Comment gérer un congé extraordinaire en cas de décès d'un proche ?
Réponse courte
Le congé extraordinaire en cas de décès d'un proche doit être accordé à tout salarié, sans condition d'ancienneté, selon la durée prévue par l'article L.233-16 en fonction du lien de parenté : trois jours ouvrables pour le décès du conjoint, du partenaire enregistré ou d'un parent au premier degré (père, mère, enfant) ; un jour ouvrable pour le décès d'un parent au deuxième degré (grand-parent, petit-enfant, frère, sœur, beau-père, belle-mère, gendre, belle-fille).
Ce congé est rémunéré à 100 %, considéré comme temps de travail effectif et ne peut être imputé sur le congé annuel légal. Il doit être pris autour de la date des obsèques, sans fractionnement ni report. L'employeur ne peut s'opposer à l'octroi du congé si les conditions légales sont remplies.
Définition
Le congé extraordinaire pour décès d'un proche est un congé spécial accordé au salarié en cas de décès d'un membre de sa famille, conformément à l'article L.233-16 du Code du travail luxembourgeois. Ce congé vise à permettre au salarié d'assister aux obsèques et de faire face aux conséquences immédiates du décès. Il s'agit d'un droit impératif, distinct du congé annuel, dont la durée varie selon le degré de parenté avec le défunt.
Questions fréquentes
Conditions d’exercice
La durée du congé extraordinaire pour décès dépend du degré de parenté avec le défunt.
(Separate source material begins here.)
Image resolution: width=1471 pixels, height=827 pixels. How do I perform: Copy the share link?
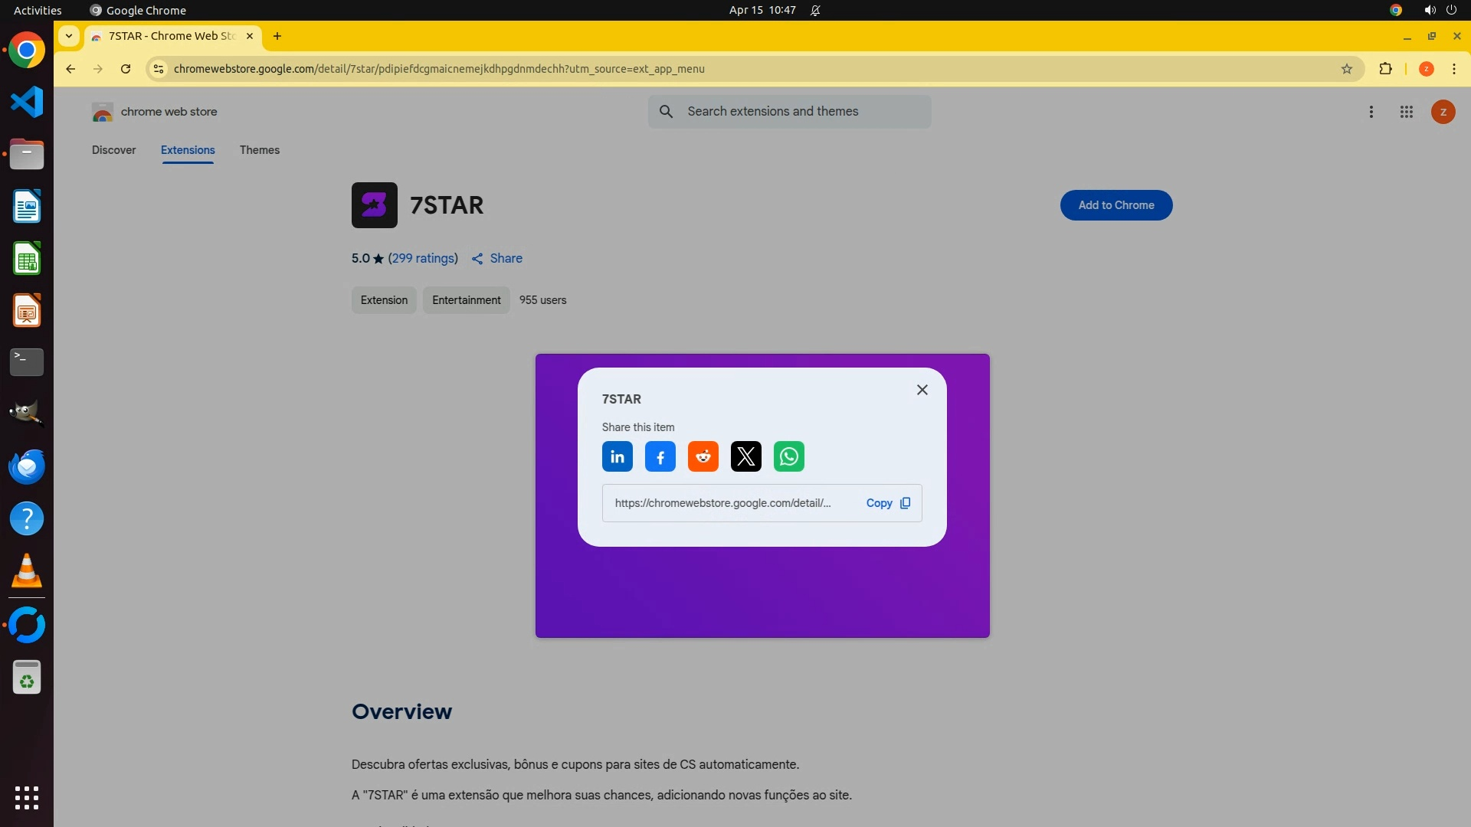(x=888, y=503)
| Lien de parenté | Durée |
|---|---|
| Conjoint ou partenaire enregistré | 3 jours ouvrables |
| Parent au 1er degré (père, mère, enfant) | 3 jours ouvrables |
| Parent au 2e degré (grand-parent, petit-enfant, frère, sœur, beau-père, belle-mère, gendre, belle-fille) | 1 jour ouvrable |
| Condition d'ancienneté | Aucune — droit ouvert dès le 1er jour de contrat |
| Prise du congé | Autour des obsèques — non fractionnable, non reportable |
Modalités pratiques
La procédure de demande et d'octroi du congé extraordinaire pour décès est simple et sans formalisme excessif.
| Étape | Exigence |
|---|---|
| Notification | Le salarié informe l'employeur dès que possible, en précisant les dates souhaitées |
| Justificatif | L'employeur peut exiger un acte de décès ou un document attestant du lien de parenté |
| Rémunération | Maintien intégral du salaire — aucune réduction ni imputation sur le congé annuel |
| Refus injustifié | Saisine de l'Inspection du travail et des mines (ITM) ou du tribunal du travail |
Pratiques et recommandations
Il est recommandé de formaliser la demande par écrit, même si la loi n'impose pas de forme particulière, afin de garantir la traçabilité et de prévenir tout litige.
L'employeur doit traiter la demande avec diligence et discrétion, en respectant la confidentialité des informations communiquées par le salarié.
Les conventions collectives ou accords d'entreprise peuvent prévoir des dispositions plus favorables, mais jamais moins favorables que celles prévues par la loi. Il convient de vérifier l'existence de telles dispositions avant toute décision.
L'employeur ne peut s'opposer à l'octroi du congé dès lors que les conditions légales sont remplies et les justificatifs fournis.
Cadre juridique
| Référence | Objet |
|---|---|
| Art. L.233-16 (L. 29 juillet 2023) | Congés extraordinaires : cas, durées et conditions d'octroi |
Note
Veillez à conserver une copie des justificatifs transmis et à consigner les échanges relatifs à la demande de congé, afin de prévenir tout litige ultérieur avec l'employeur.